| Selected passage |
— START —
Austin Forum hosted Dr. Sean Gulick who has been studying the region of Chicxulub crater, which was created when a gigantic meteor rocketed down from the sky and plummeted into the ocean near the Yucatán Peninsula in Mexico 65.5 million years ago. After contemplating the damage done by this massive space rock, you don’t need to have specialized knowledge about rocks, craters, or geology to understand that stray asteroids slamming into the earth are Bad News and that humanity has got to send a contingent of explorers and colonizers off this planet before another event of this nature occurs, potentially bringing on the extinction of our species.
Dr. Sean Gulick in Progresso, Mexico, near the Chicxulub Impact Crater (from UT Austin’s Institute for Geophysics.
We live in denial about how fragile life on Earth is. Viewed from a human scale, the planet seems so big, eternally rotating, tilting, seemingly stable, predictable. Sadly, we Earthlings are not spinning around in the best of neighborhoods. Dr. Gulick showed a slide covered with black dust specks: each speck represented a hunk of space junk whizzing around in our solar system, many with the potential to slam into Earth and rock our world. Literally.
It took a long time for geologists to discover the giant depression in the ocean floor now known as the Chicxulub impact crater. When it was found, hopeful entrepreneurs drilled the area, seeking oil. What they found instead was evidence that an extraterrestrial rock landed there, putting a violent and sudden end to the age of the dinosaurs and driving the planet from the Cretaceous period into the Paleogene period. Scientific evidence has proved that the sudden mass extinction at the end of the Cretaceous period was caused by a single event: a destructive meteor.
When you view a virtual model of a relatively small hunk of rock hitting a planet, it does not seem like a meteor could cause that much damage. Earth, huge; meteor rock, comparably small. However, the asteroid that made the Chicxulub crater was large: 10 kilometers, or six miles, wide.
One way to measure how big a meteor was was is to consider how deep its impact was on the earth. This could be phrased as, “How big a hole did it punch into the earth?” The “transient” crater — the first impact of the crater, before the earth affected by the impact melted, uplifted, and froze in time with the top layer rolling over into the crater — was probably 35 kilometers deep and 100 kilometers across.
But it’s not all about meteor size and the crater it creates: a crater’s impact on the earth transfers extraordinary kinetic energy to the planet. The Chicxulub asteroid was moving about 22 kilometers per second, or 50,000 miles per hour. When it hit Earth, about 1% of the energy of the impact was displaced into tsunamis and hurricane force winds. The other 99% of the energy was directed into its target: Mother Earth.
Dr. Gulick described that energy force as equal to 13 earthquakes combined. The heat from the blast cooked anything within 750 miles. Millions of glassy balls of molten impact material rained death on every living thing, from dinosaurs to trees, as the rocks and earth became suddenly fluid, like water, under the extreme forces when the two space objects – earth and meteor – collided. Particulate matter was thrown into the earth’s atmosphere, turning day into night and plunging the planet into a three-year global winter. World-wide darkness suppressed photosynthesis and collapsed food chains.
Dr. Gulick pointed out that the “ejecta” was worse than the impact itself. The matter that was thrown into the air increased the sulfur content of the atmosphere, caused acid rain, emitted infrared rays that heated up the nearby atmosphere like a pizza oven, and changed the chemistry of the ocean, causing mass extinction.
— END —
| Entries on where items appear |
— START —
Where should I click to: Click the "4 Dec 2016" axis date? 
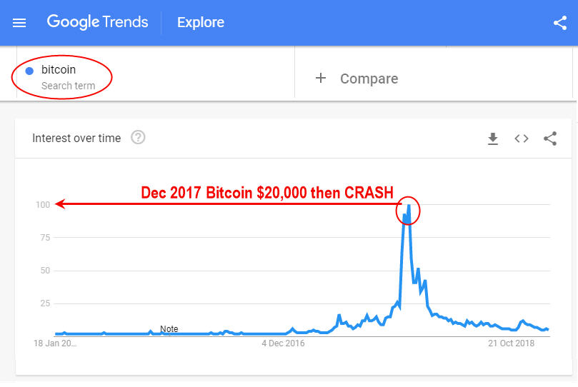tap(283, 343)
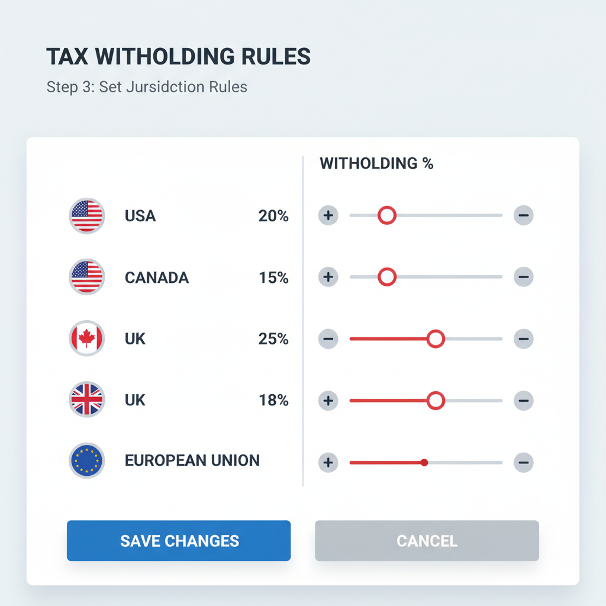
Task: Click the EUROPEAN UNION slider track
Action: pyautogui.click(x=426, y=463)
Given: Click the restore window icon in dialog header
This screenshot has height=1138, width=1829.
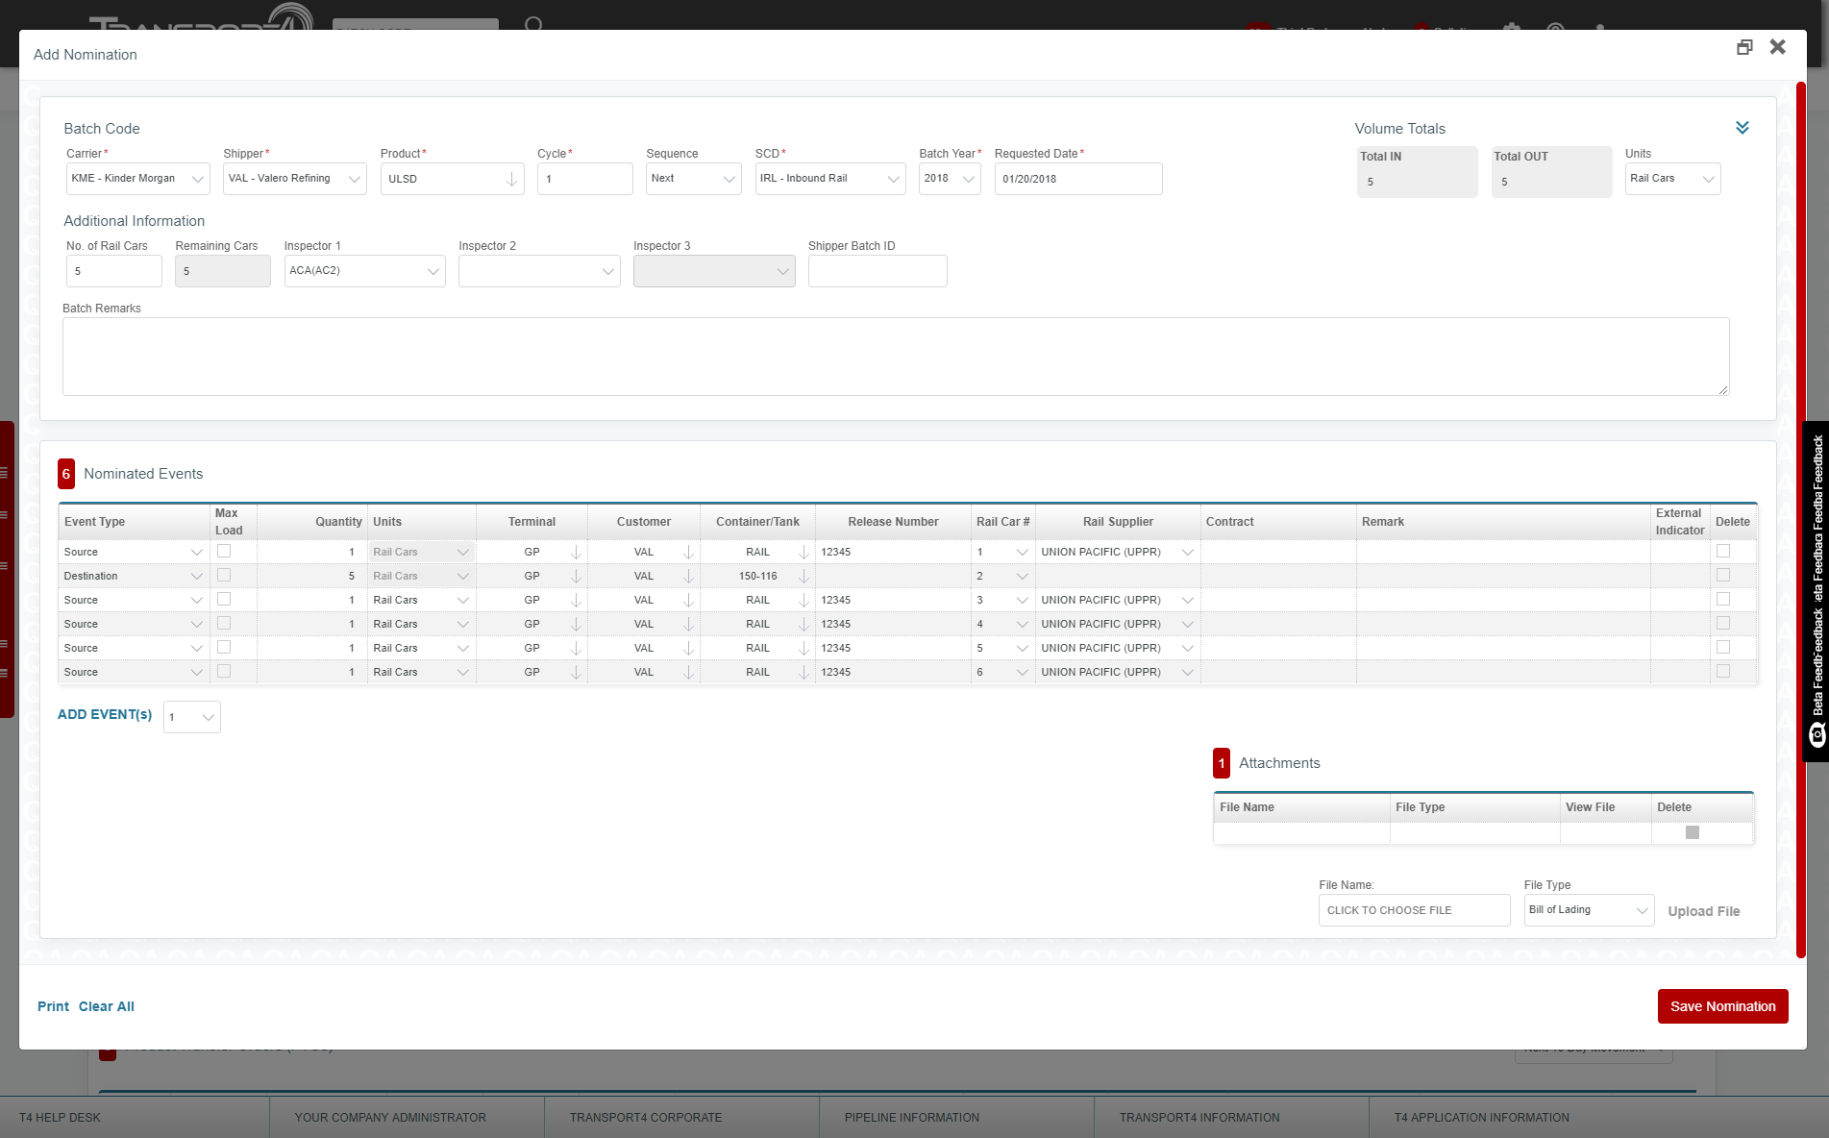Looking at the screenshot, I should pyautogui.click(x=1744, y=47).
— END —
| Instructions |
a) Please answer these from the article on the Chicxulub crater:
(i) What were the entrepreneurs who drilled the crater area hoping to find?
(ii) How fast was the Chicxulub asteroid moving, in kilometers per second?
(iii) How long did the global winter last?
b) In the article on the Chicxulub crater, switch "gigantic meteor" to "huge asteroid" and reproduce the passage starting at "Austin Forum hosted" and ending at "of our species.".
c) Pick up the article on the Chicxulub crater after its final sentence and keep writing.

| Results of the tasks |
a)
(i) Oil
(ii) About 22 kilometers per second
(iii) Three years

b)
Austin Forum hosted Dr. Sean Gulick who has been studying the region of Chicxulub crater, which was created when a huge asteroid rocketed down from the sky and plummeted into the ocean near the Yucatán Peninsula in Mexico 65.5 million years ago. After contemplating the damage done by this massive space rock, you don’t need to have specialized knowledge about rocks, craters, or geology to understand that stray asteroids slamming into the earth are Bad News and that humanity has got to send a contingent of explorers and colonizers off this planet before another event of this nature occurs, potentially bringing on the extinction of our species.

c)
The meteor killed off most of the life on Earth. What survived after that massive storm of destruction were significantly smaller life forms, such as the mammals who evolved into humans.
We have to get to know impact craters and the meteors that cause them much better, because there is a chance that one day a meteor will end life as we know it — again. The meteor that slammed into the Chixculub Crater may have resulted in humans as top dog on Earth, but the only constant in life is change.
This UT Austin Forum presentation was sponsored by the Texas Advanced Computer Center (TACC). Big, big data needs to be analyzed to learn about our planet’s prior experiences with meteors, about crater impacts on other planets, and about the meteors that are careening around in space, possibly on a path to slam into the earth in the future.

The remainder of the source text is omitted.